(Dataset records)
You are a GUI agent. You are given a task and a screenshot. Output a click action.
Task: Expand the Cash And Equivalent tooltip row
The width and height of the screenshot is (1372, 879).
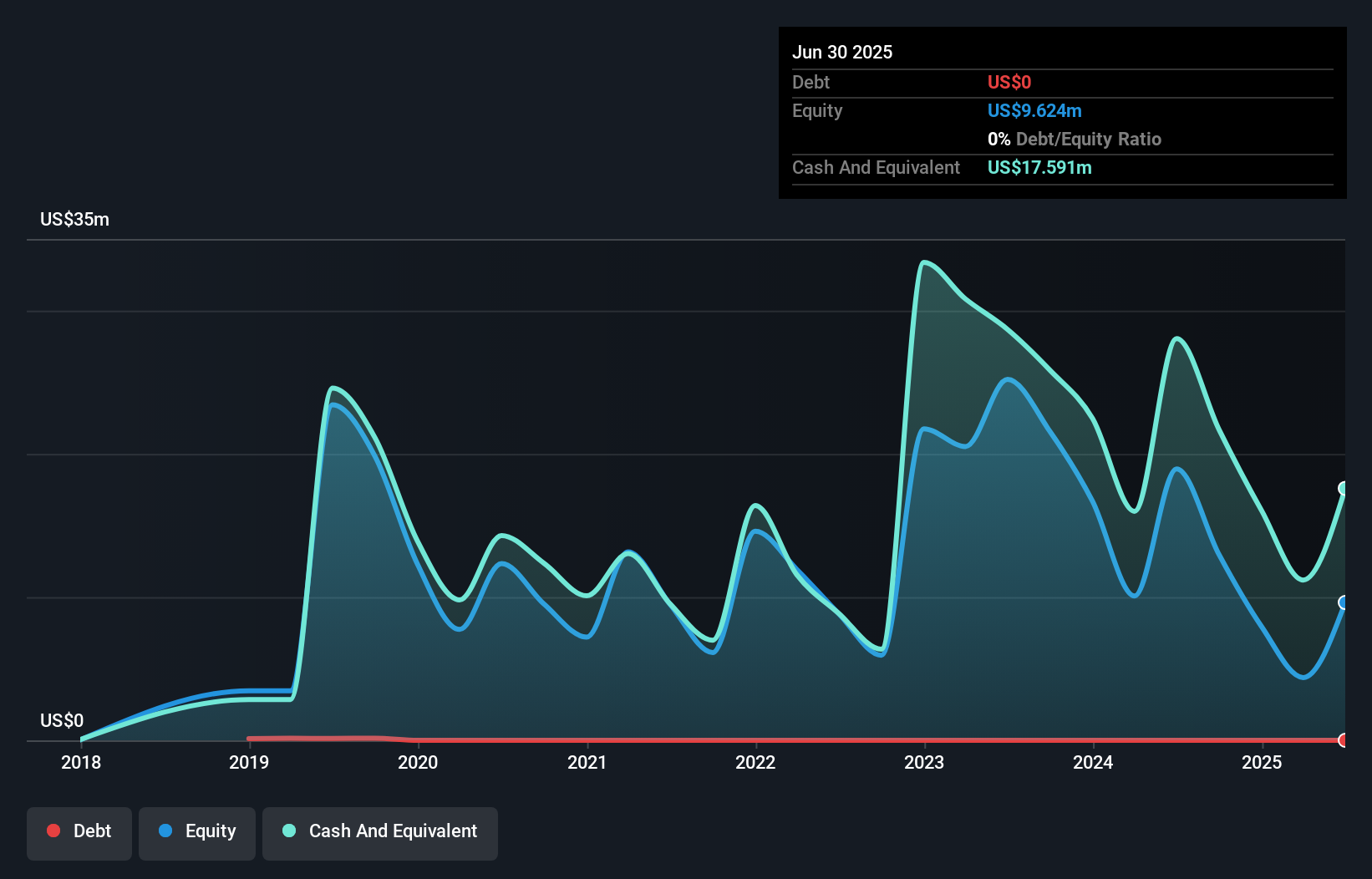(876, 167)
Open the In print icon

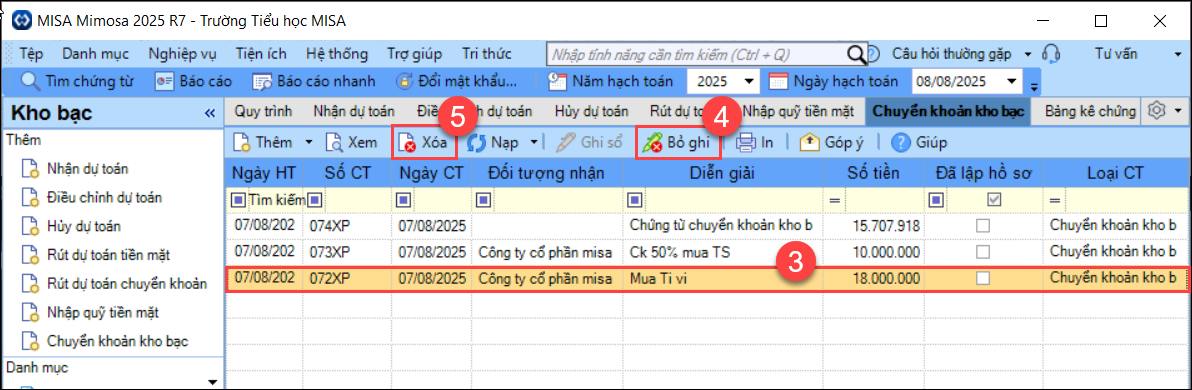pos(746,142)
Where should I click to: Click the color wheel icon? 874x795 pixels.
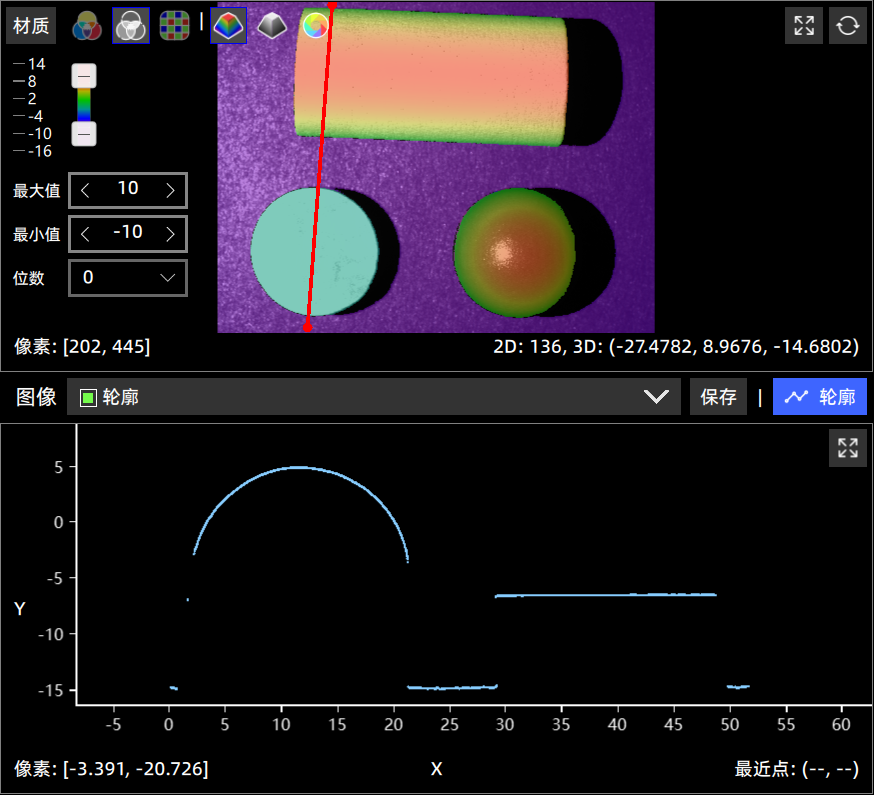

* * *

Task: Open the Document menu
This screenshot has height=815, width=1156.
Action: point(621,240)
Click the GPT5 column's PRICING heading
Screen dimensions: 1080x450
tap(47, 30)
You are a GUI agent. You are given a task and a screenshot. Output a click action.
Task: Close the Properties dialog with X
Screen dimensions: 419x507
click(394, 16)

==

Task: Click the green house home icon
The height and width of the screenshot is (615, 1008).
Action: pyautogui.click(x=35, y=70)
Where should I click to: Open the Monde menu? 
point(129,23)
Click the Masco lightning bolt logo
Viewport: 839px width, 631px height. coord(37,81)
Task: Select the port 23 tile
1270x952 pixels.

■ Instruction: Turn everything from the line containing "Open the In print icon" down to the line containing "Where should I click to: Click" into a numbered list, skipping blank lines and leaving the pictures out.

■ Output below:
1. Open the In print icon
2. pos(746,142)
3. Where should I click to: Click the color wheel icon? 874x795 pixels.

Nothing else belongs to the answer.